Gishora Drum Sanctuary
"The drums move through you before your brain has time to form an opinion about them."
Gishora sits on a hill about ten kilometers from Gitega, and even before reaching it I could hear something low and rhythmic threading through the air — not a sound I could have identified without context, but one that arrived in the chest before the ears confirmed it. The site is marked by a modest sign at a red dirt track that leads uphill through banana trees and eucalyptus to a compound where several traditional huts cluster around the sanctuary enclosure. The grass was freshly swept. A man in his seventies, moving with the unhurried authority of someone who has never been in a rush in his life, came out to meet me.
The ingoma drums of Burundi have been declared UNESCO Intangible Cultural Heritage, and the Gishora sanctuary is one of the few sites where they are still maintained in their original ceremonial context rather than as museum specimens. The drums here are not on display — they are housed, fed (in a ritual sense), guarded, and played by hereditary drummers who inherit the role the way a family might inherit land. The man who met me was one of these hereditary keepers. He spoke no French and my Kirundi was nonexistent, but a younger man from a nearby village who knew some French acted as intermediary.

What followed was a ceremony that the French-speaking intermediary described, with careful precision, as “not for tourists but also not not for tourists.” The drummers — six men, ranging from perhaps twenty to perhaps sixty — took positions around the drums and began. The sound was immediate and total. These are large instruments, chest-height when upright, and they are struck from above with open hands in patterns that are built up in layers, each drummer adding to a rhythm already established, the whole thing rising in complexity until it becomes something that doesn’t register as music in the conventional sense but as a physical phenomenon. I stood in the dust of the compound feeling it in my ribcage and sternum.

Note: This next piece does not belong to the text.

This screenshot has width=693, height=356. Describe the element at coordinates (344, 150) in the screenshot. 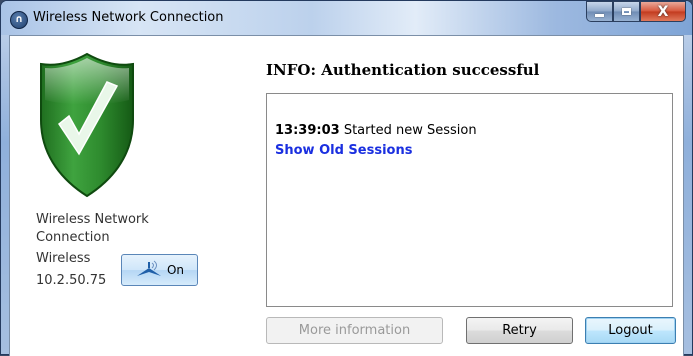

I see `show-old-sessions-link: Show Old Sessions` at that location.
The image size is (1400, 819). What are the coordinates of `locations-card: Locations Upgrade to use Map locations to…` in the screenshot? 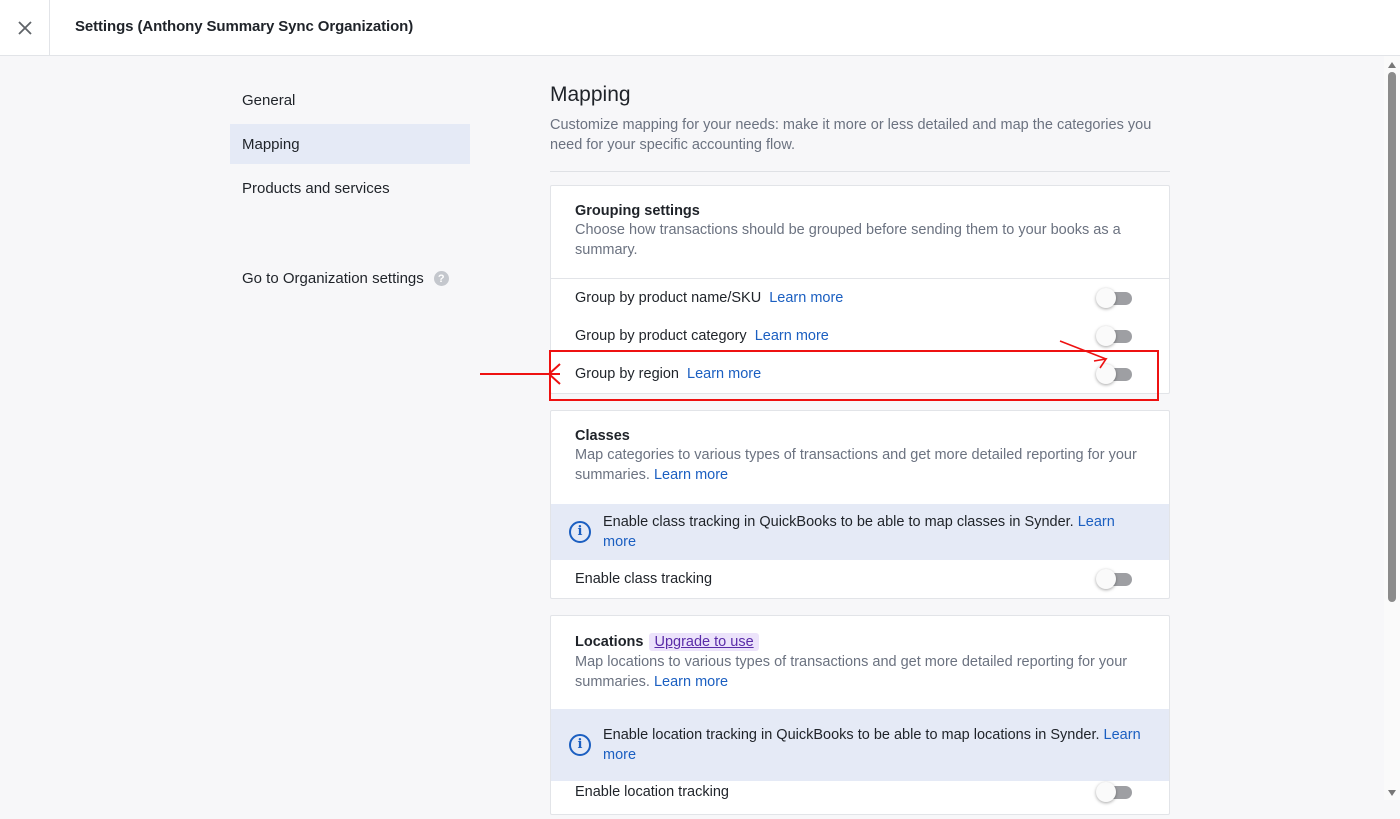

The dancers moved with the drums rather than to them — a distinction that is easy to miss but significant. They were not performing choreography in response to music. They were part of the same process as the drummers, the movement and the sound expressing the same thing through different bodies. At one point a young drummer leaped over his drum while continuing to play it, landing and not missing a beat, and the older drummer beside him didn’t react with any particular expression — it was the expected thing, the correct thing, the thing that had always been done.

I left Gishora with the particular feeling of having witnessed something that exists on its own terms — not for me, not against me, simply in a register I was invited to observe. That invitation was not nothing. The hill was bright and wide under the afternoon sky, and the sound of the drums followed me down the track to the road and then dissolved into the sound of the wind in the eucalyptus trees, and I couldn’t tell you exactly where one ended and the other began.
When to go: Gishora is accessible year-round but the dry season (June to August) makes the dirt track reliable. Performances are not scheduled daily — it’s worth coordinating through the Office Burundais du Tourisme or your accommodation in Gitega to ensure the drummers are available. A respectful donation is expected; the drummers and keepers maintain the sanctuary without significant formal funding.